▸ Document extract:
The ever-busy Bailey (54) also managed to nip down under again at the end of last year with a completely new tour, Earl of Whimsy, but since then he's been back on home soil with what looks to be the final run of British and Irish dates for Larks in Transit – a show which, at this point, has already visited pretty much everywhere to the point of deja vu.

"I'm definitely travelling to places now where I think, 'hey... hang on'," admits the London-based animal-loving comedian, who – as the name of the tour suggests – combines his passions for travel and nature in an anecdote-packed set, with the odd musical number thrown in for good measure.

"I'm so familiar with parts of Britain now that it's – I dunno, I guess it's a good thing, really. Because you have a great perspective on the whole nation. I mean, I really have travelled from Shetland to Penzance, from Margate down in the south east in the UKIP heartland all the way up to Oban in the north west of Scotland and the Outer Hebrides.

▸ Dataset section:
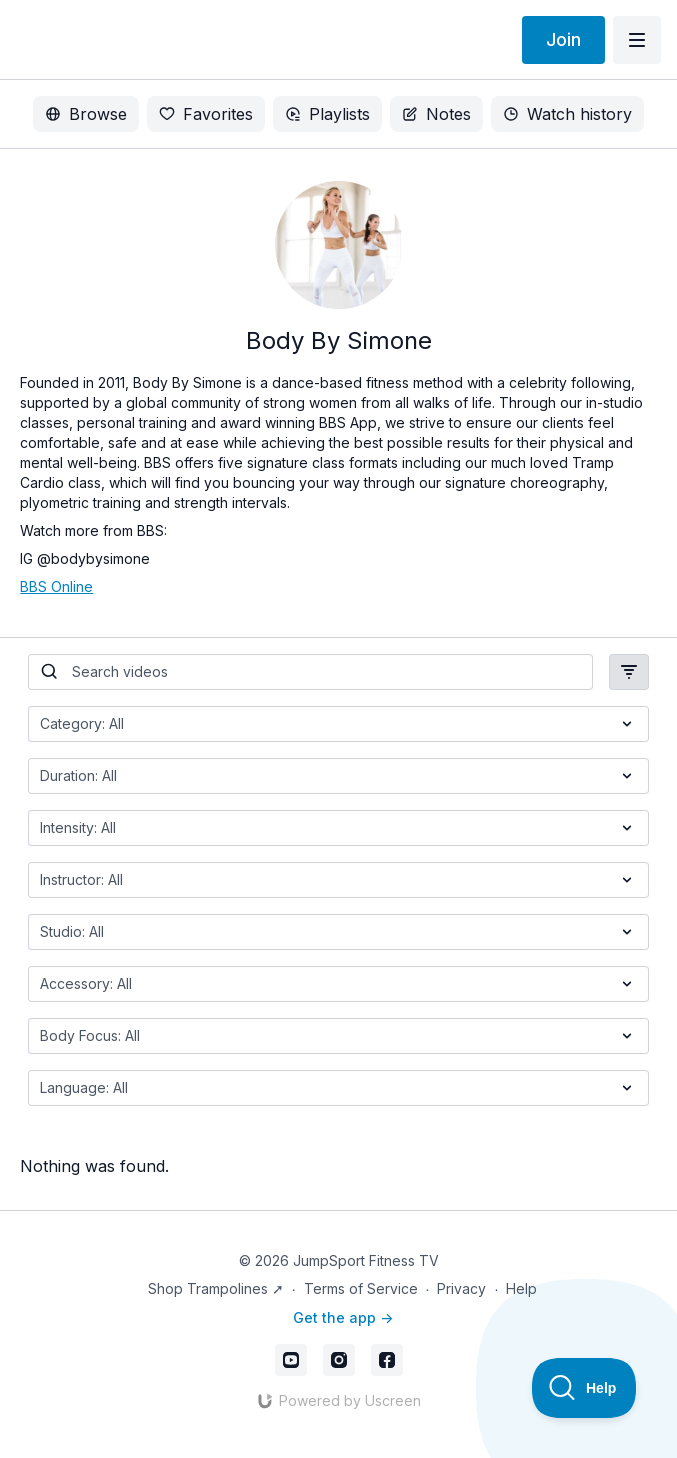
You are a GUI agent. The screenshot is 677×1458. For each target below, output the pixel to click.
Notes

▸ Requirements:
a – In the Bailey excerpt, what is the name of the new tour Bailey took down under at the end of last year?
b – Please quote the Bailey excerpt, beginning at the words "The ever-busy Bailey" and stopping after "for good measure.".

▸ Solutions in order:
a – Earl of Whimsy

b –
The ever-busy Bailey (54) also managed to nip down under again at the end of last year with a completely new tour, Earl of Whimsy, but since then he's been back on home soil with what looks to be the final run of British and Irish dates for Larks in Transit – a show which, at this point, has already visited pretty much everywhere to the point of deja vu.

"I'm definitely travelling to places now where I think, 'hey... hang on'," admits the London-based animal-loving comedian, who – as the name of the tour suggests – combines his passions for travel and nature in an anecdote-packed set, with the odd musical number thrown in for good measure.